John Ellis BRIGGS, Plaintiff-Appellant, v. State of MISSISSIPPI, Defendant-Appellee.
Appellant Briggs's pro se complaint, filed June 29, 2001, alleged that Mississippi violated the Establishment Clause of the First Amendment by using public property and funds to fly the state flag in that the flag's union or canton square is the Confederate battle flag which displays “the St. Andrew's Cross (or Southern Cross), long regarded by many to reflect a particular religious heritage,” and this was offensive to Briggs as he was “a Miracle Muslim.” The only defendant mentioned in the complaint is the State of Mississippi. The relief requested was that “a just inquiry be made to determine whether a religious symbol, namely the St. Andrew's Cross, should be removed from display on public property” and that “the State of Mississippi ․ be made to compensate me by paying punitive damages not to exceed $77.77 million (US).”
The State moved to dismiss on the basis of the Eleventh Amendment and because the complaint did not state a constitutional violation.
On November 14, 2001, Briggs, through counsel, filed a response to the motion to dismiss.

— Data lines —
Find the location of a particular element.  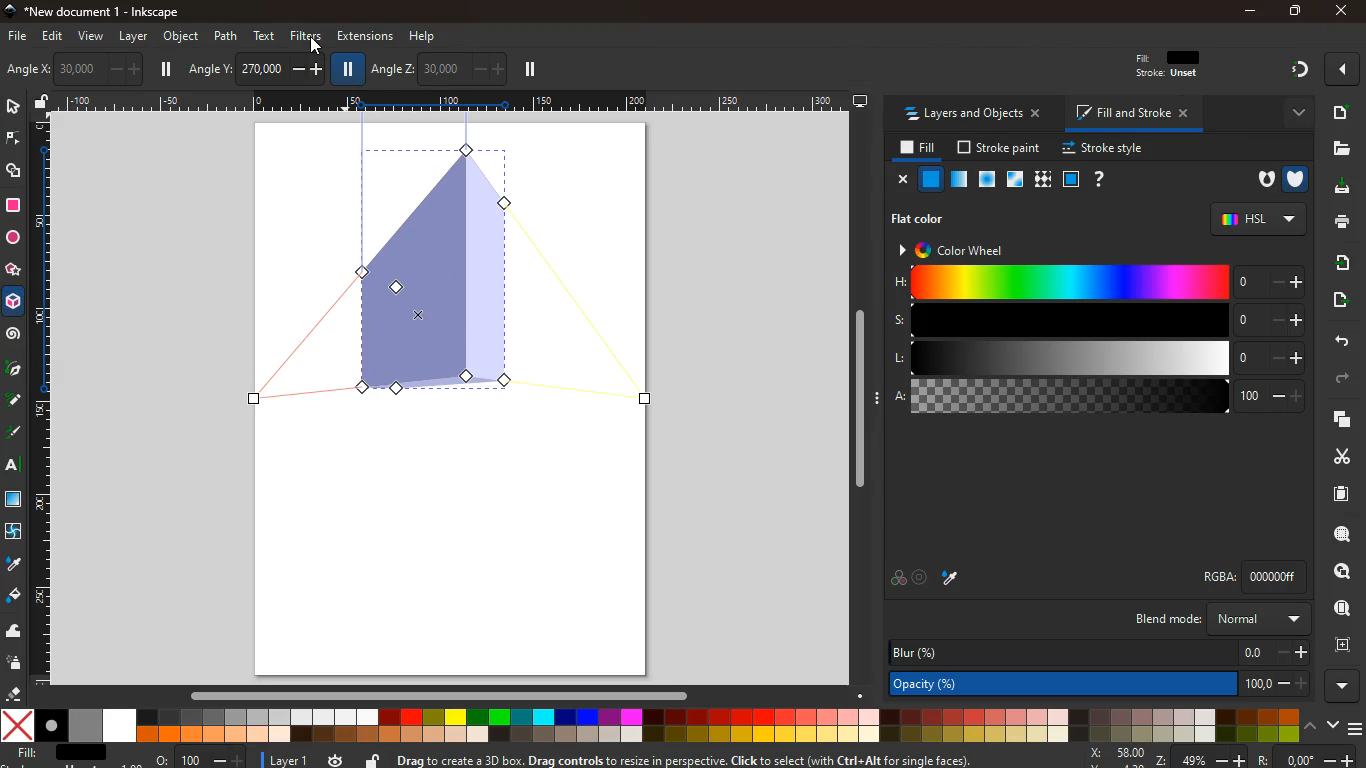

photo is located at coordinates (21, 70).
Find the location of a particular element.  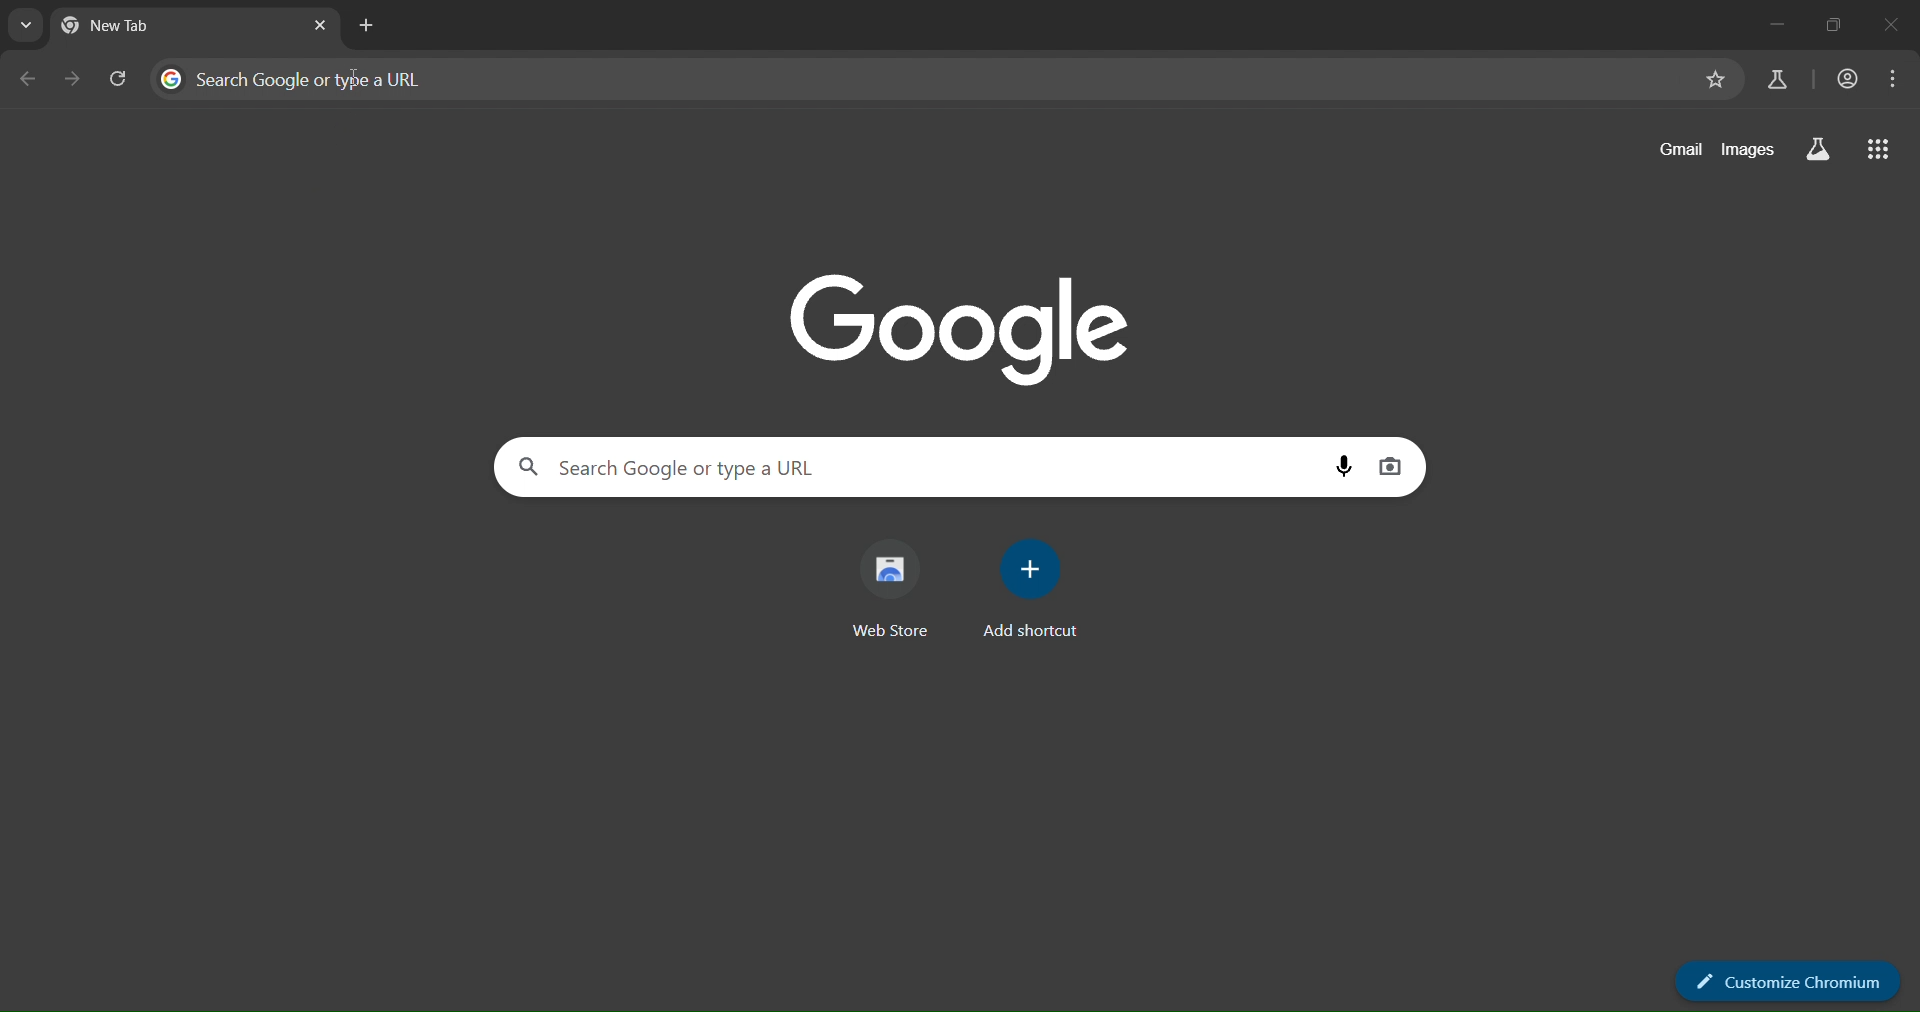

maximize is located at coordinates (1826, 26).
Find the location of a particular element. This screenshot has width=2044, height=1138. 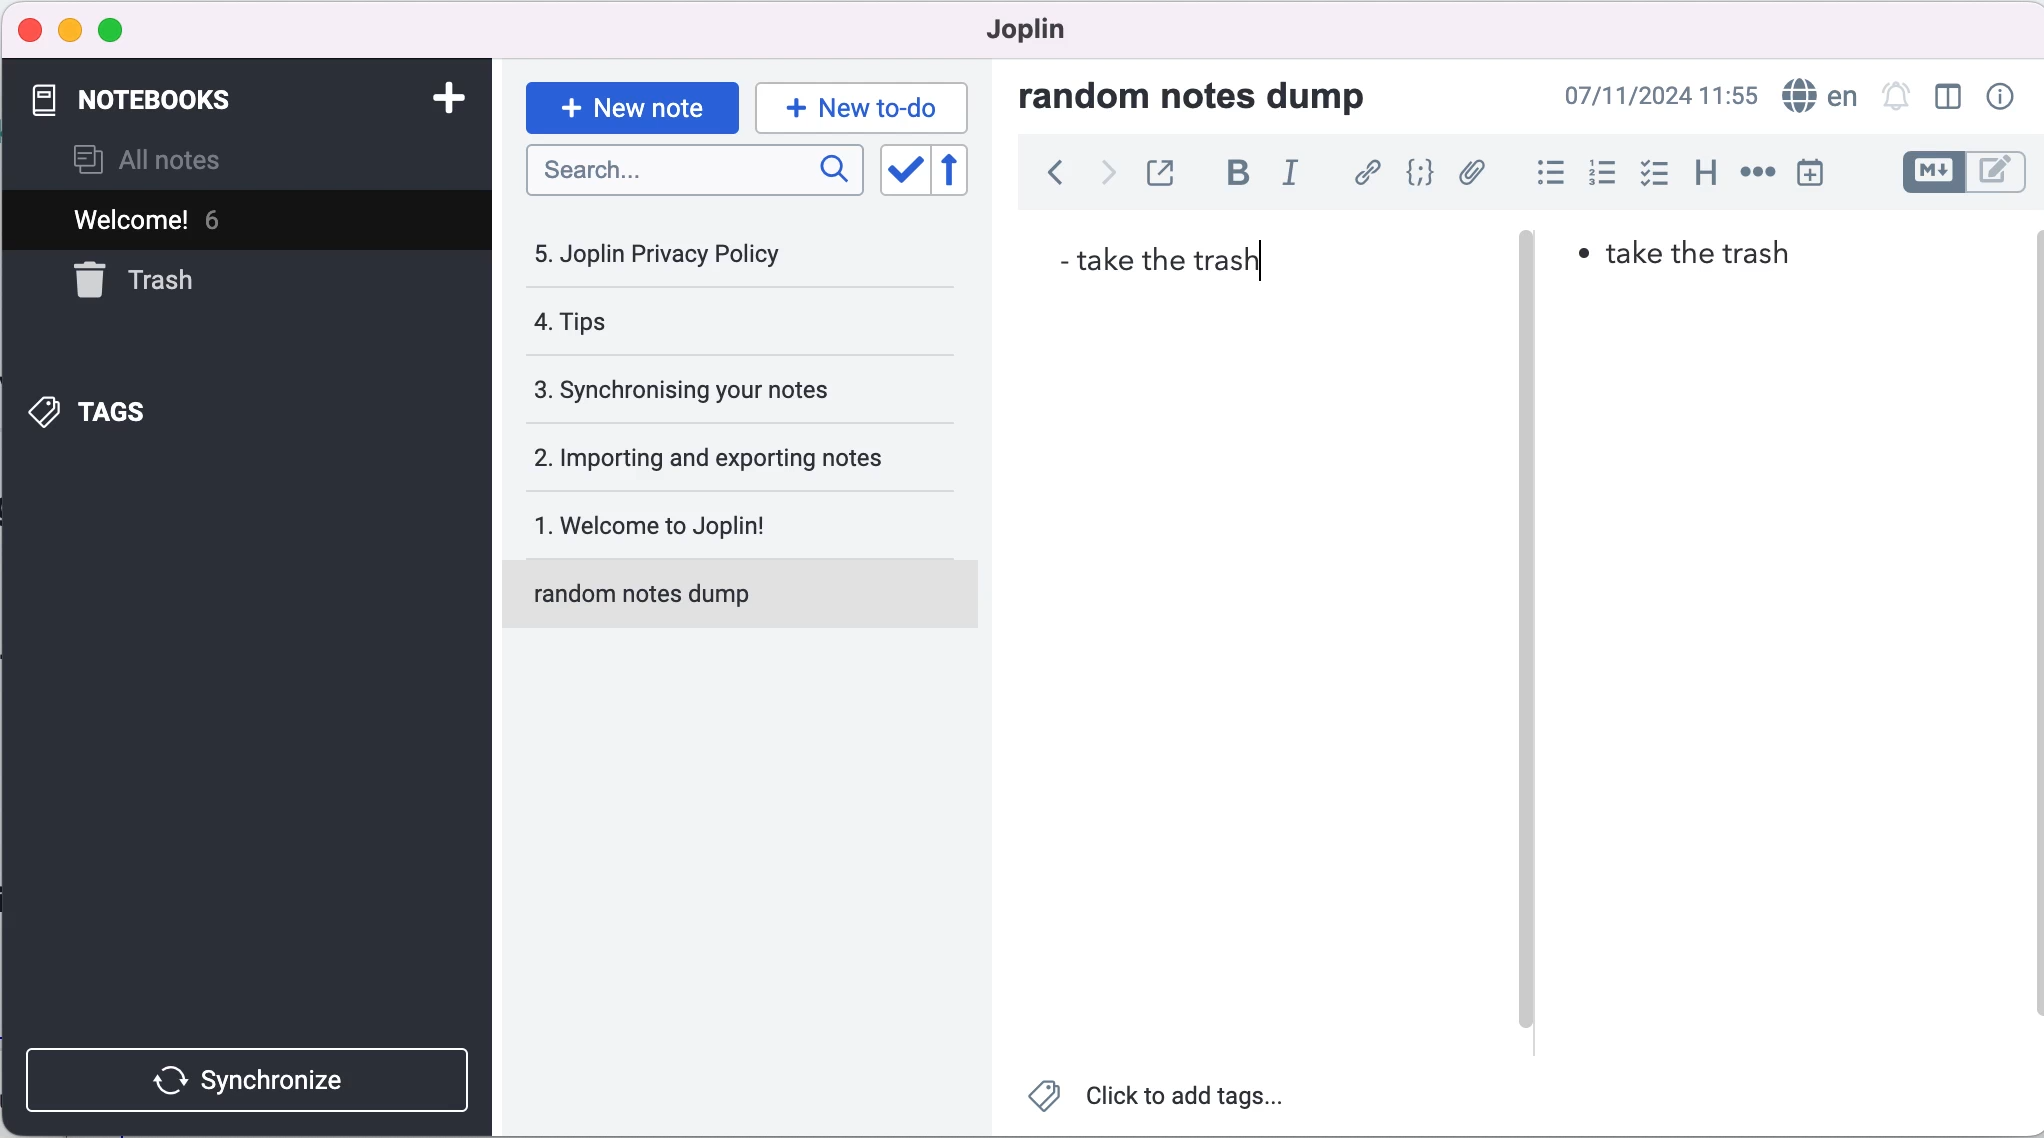

take the trash is located at coordinates (1714, 260).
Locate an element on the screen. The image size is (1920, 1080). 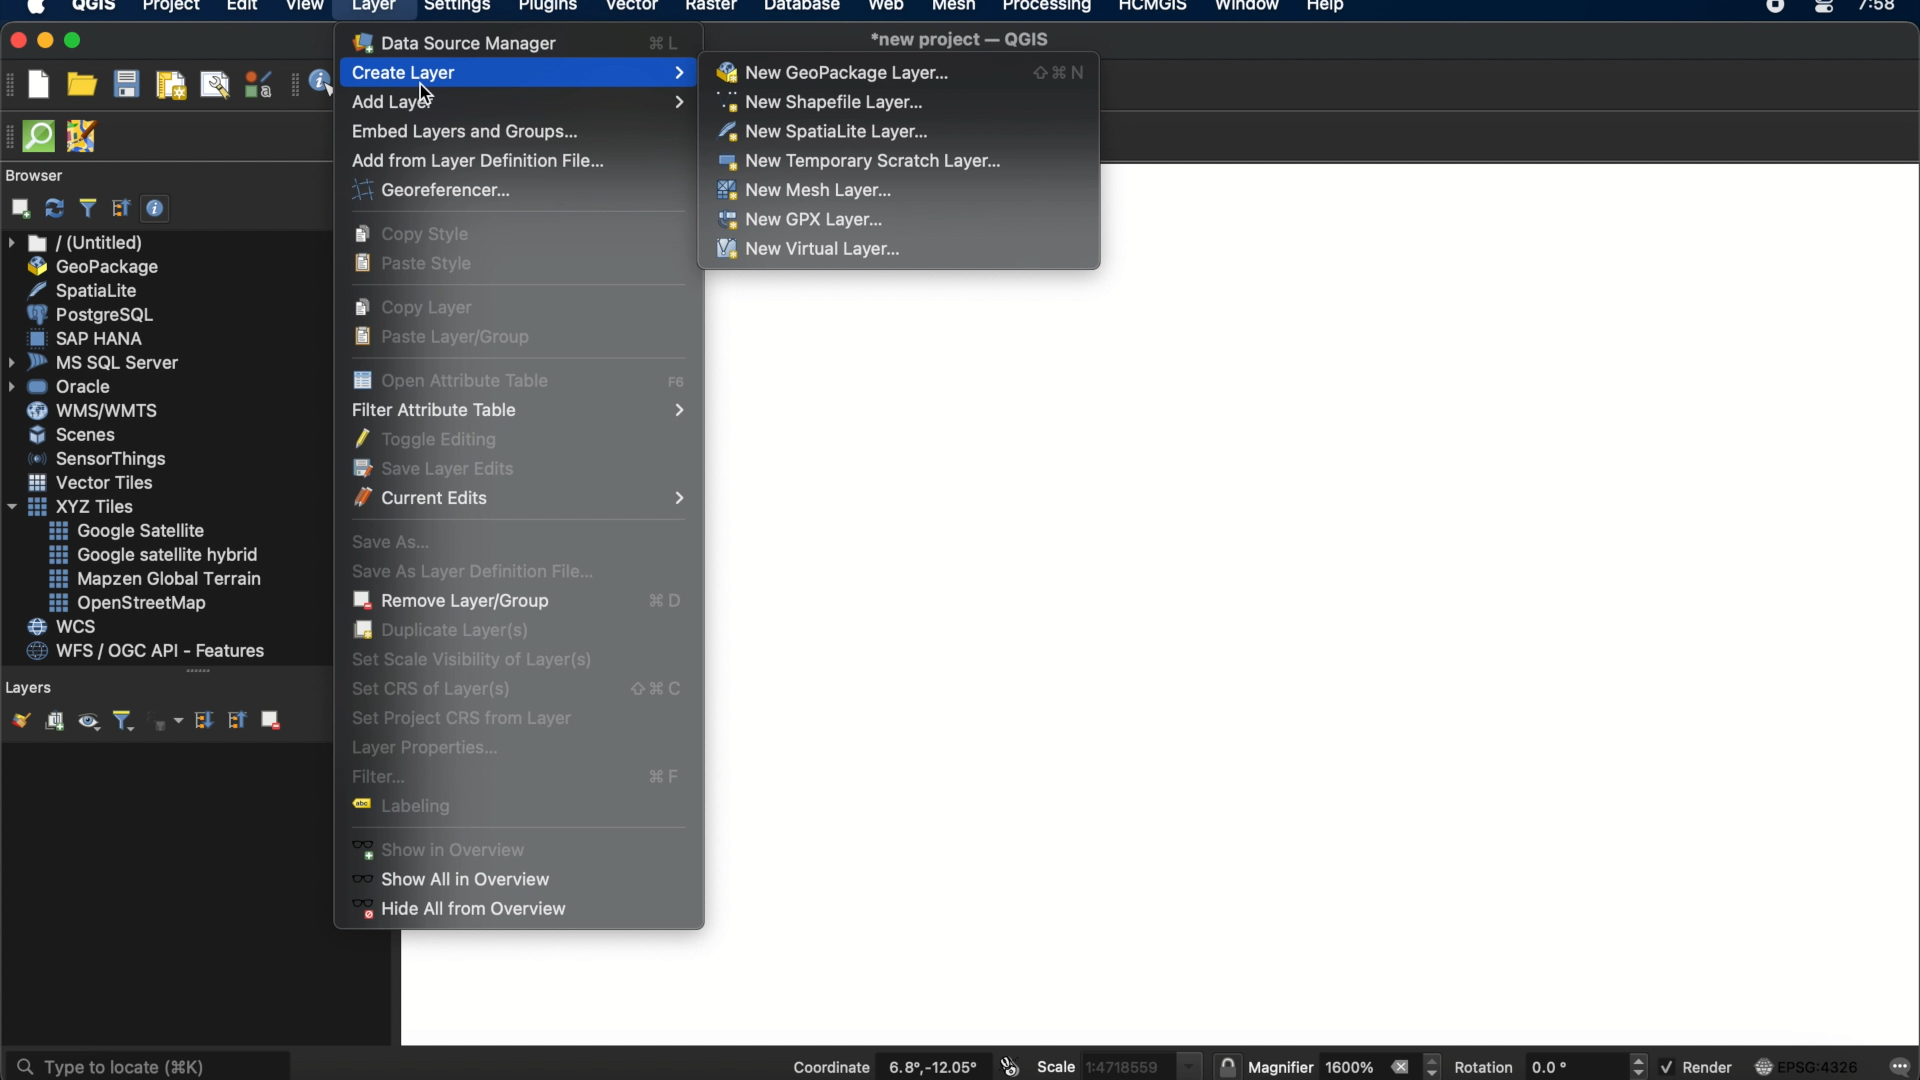
close is located at coordinates (16, 41).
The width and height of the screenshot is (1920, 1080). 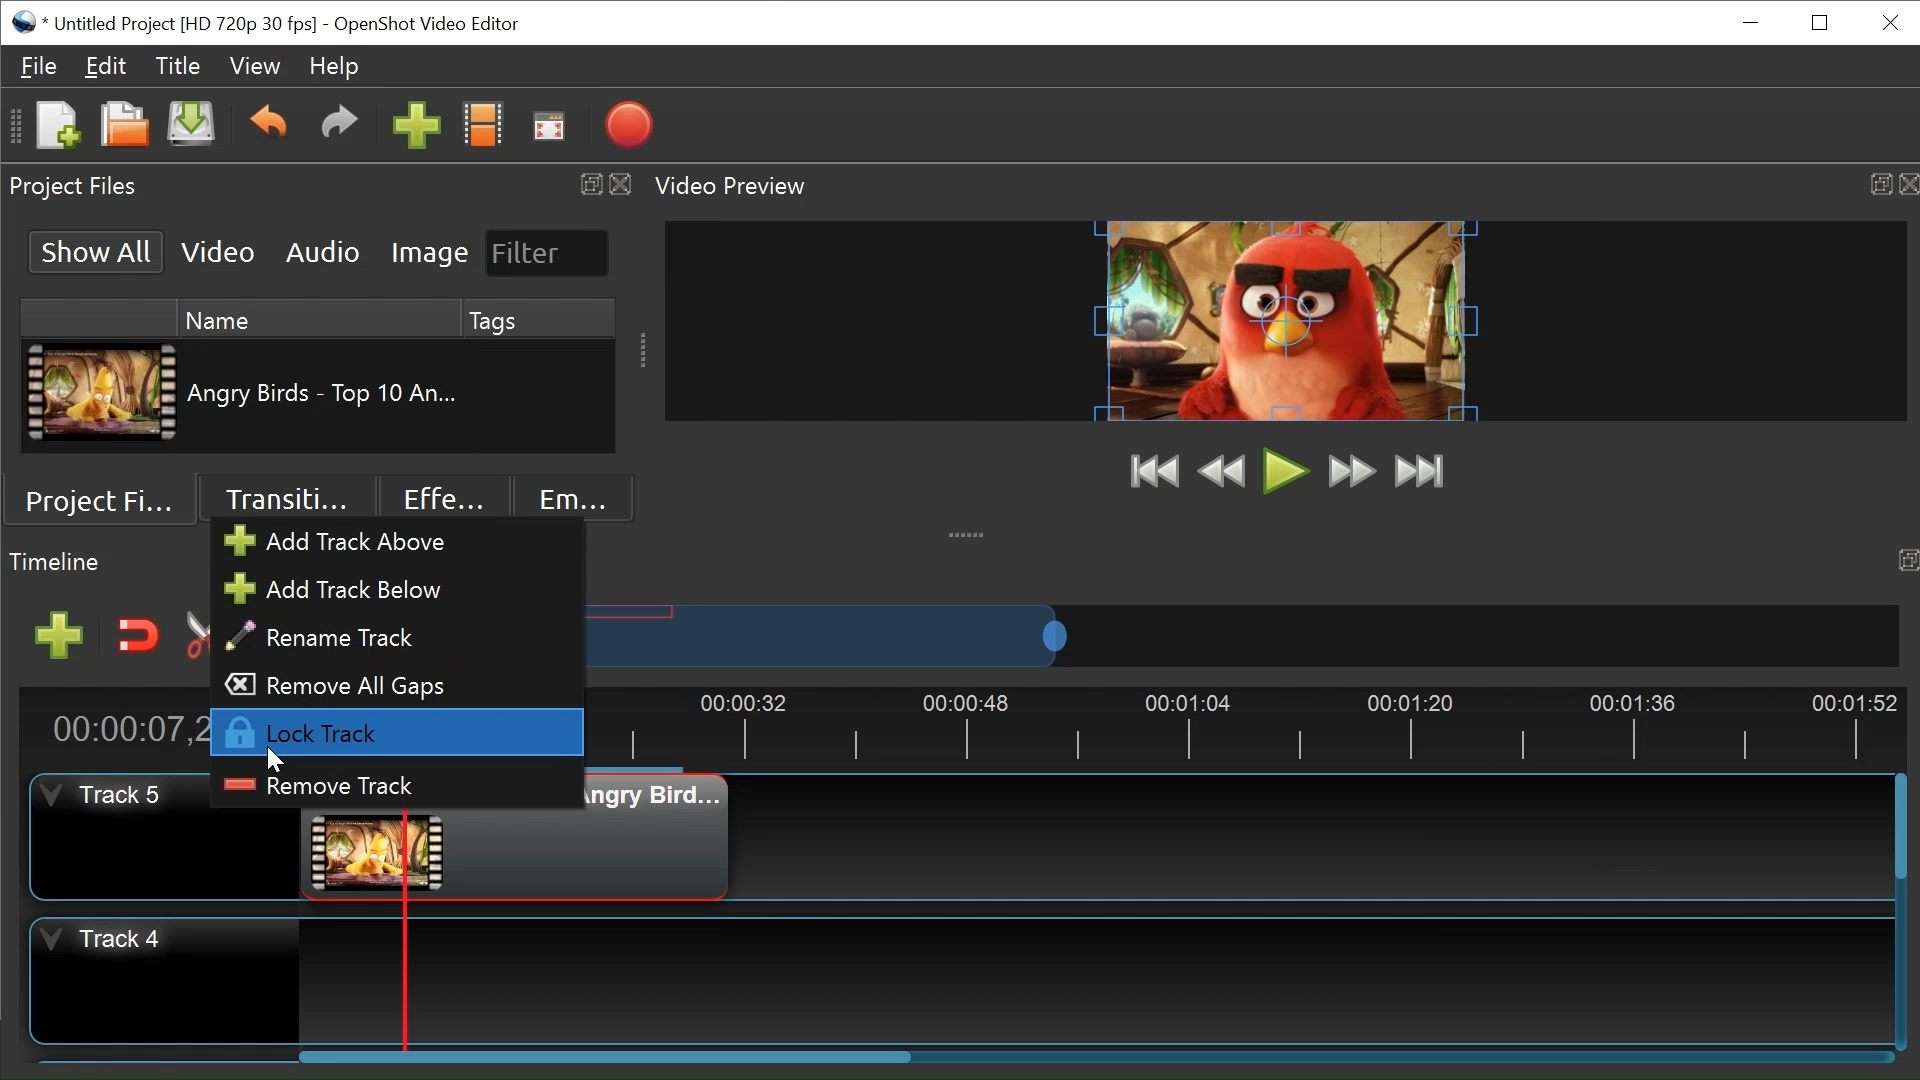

— Actions to take —
[A] In the Briggs v. Mississippi excerpt, on what date did Briggs file his pro se complaint?
[B] Turn the listing lines from the line holding "Locate an element" through the end of the listing, inclusive, into a Markdown table with the columns "Row" and "Line", skipping blank lines. Leave the pictures out.

— Answers to the exercises —
[A] June 29, 2001

[B]
| Row | Line |
|---|---|
| 1 | Locate an element on the screen. The image size is (1920, 1080).  |
| 2 | close is located at coordinates (16, 41). |
| 3 | The width and height of the screenshot is (1920, 1080).  |